Diabetes is a chronic disease which causes its sufferers to have high blood sugar levels. The disease causes limb loss, strokes, heart attacks, kidney damage and death if diabetes is not detected early, and carefully managed.
It has also become a persistent and serious health problem in Europe and across the world. Figures provided by the International Diabetes Federation’s Diabetes Atlas point to diabetes affecting over 58m people, costing a staggering €200bn annually for Europe. Globally, in 2017, 451m persons between the age of 18 and 99 were affected by diabetes, and the total global healthcare expenditure was estimated to be €765bn.
Combining their collective expertise in materials processing technologies and optical sensors, Dr Sumsun Naher and Professor Aziz Rahman are developing a hybrid sensor for the detection of diabetes from exhaled breath. Funded by a €225K, two-year European Union Marie Curie Fellowship beginning in September 2020, their research project is titled, Hybrid sensor for diabetes detection from exhaled breath using nanoparticles loaded 1D metal oxides (Sensor4Diabetes).

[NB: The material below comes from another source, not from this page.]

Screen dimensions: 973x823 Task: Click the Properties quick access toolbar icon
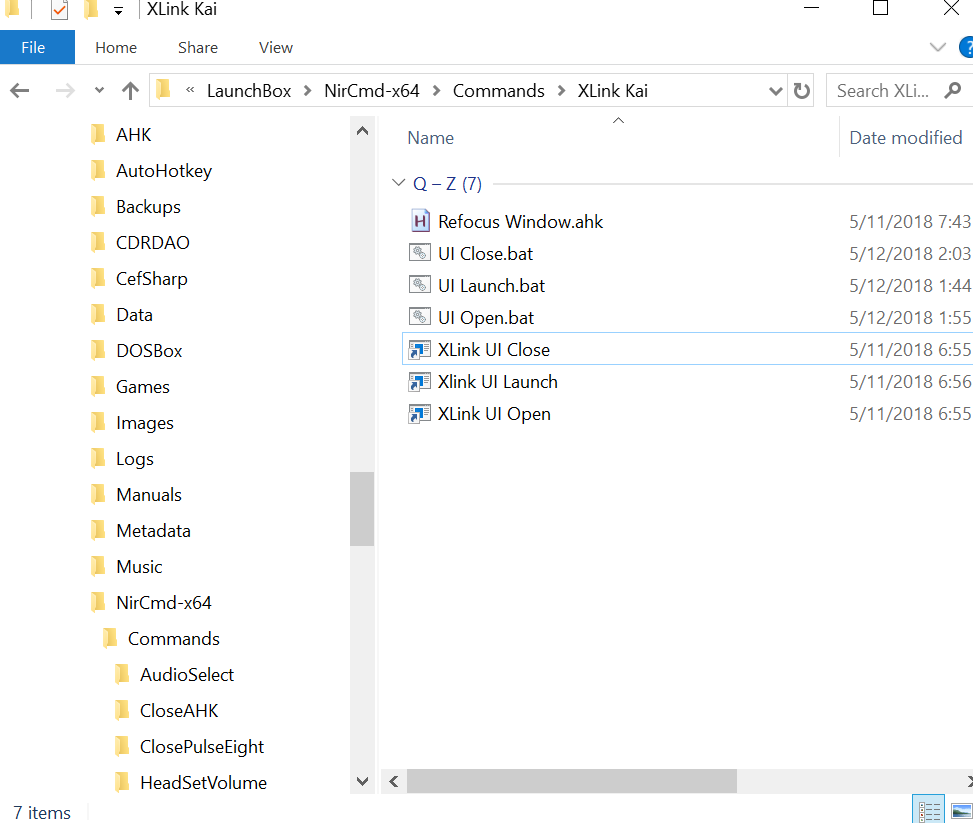pos(59,9)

Human exhaled breath consists of several traces of volatile organic compounds (VOCs) known as “breath markers” and the presence of increased amounts of acetone, ethanol and methyl nitrate has been confirmed in diabetic breath by various sophisticated techniques which are not suitable for routine clinical practice or domestic use due to their non-portability, complexity, bulk-size and high costs.

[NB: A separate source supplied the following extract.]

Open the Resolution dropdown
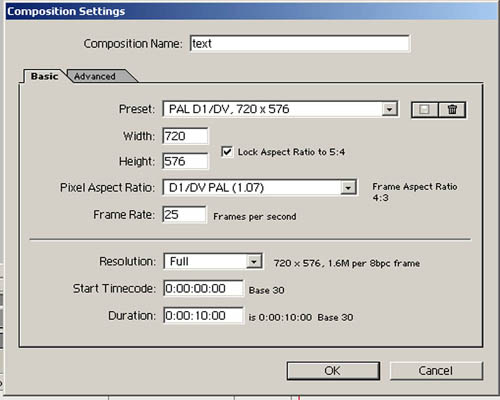The width and height of the screenshot is (500, 400). click(254, 262)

Metal oxide sensors, however, have considerable potential in detecting VOCs in exhaled breath.
The City academics will be developing a hybrid sensor for analyzing VOCs in breath from 1D metal oxide nanostructures functionalized with different catalytic nanoparticles.
The impedometric and photonic properties of the sensors will be measured from synthetic healthy and synthetic diabetic breath. The 1D metal oxide nanostructures on the sensing platform could provide a high surface-to-volume ratio for surface adsorption/desorption of gas molecules together with electronic and optical properties.
The addition of catalytic nanoparticles on the surface of 1D nanostructures will enhance the sensitivity and response time towards VOCs by lowering the oxidation energy, increasing the catalytic surface area and catalytic activation of gas molecules. It is expected that the adoption of this hybrid sensing principle will enhance the selectivity towards individual VOCs which is essential for the development of a very effective diabetic breath analyzer.
Dr Naher said:
"We decided to choose this health-related area to detect diabetes from human breath. There is a high demand for non-invasive, affordable and rapid detection devices for continuous diabetes monitoring. Early and affordable diabetes detection technology for monitoring and management of this disease will help hundreds of thousands of people to reduce serious health issues and life-threatening side effects. All over the globe, governments are struggling to cover the cost of diabetes care."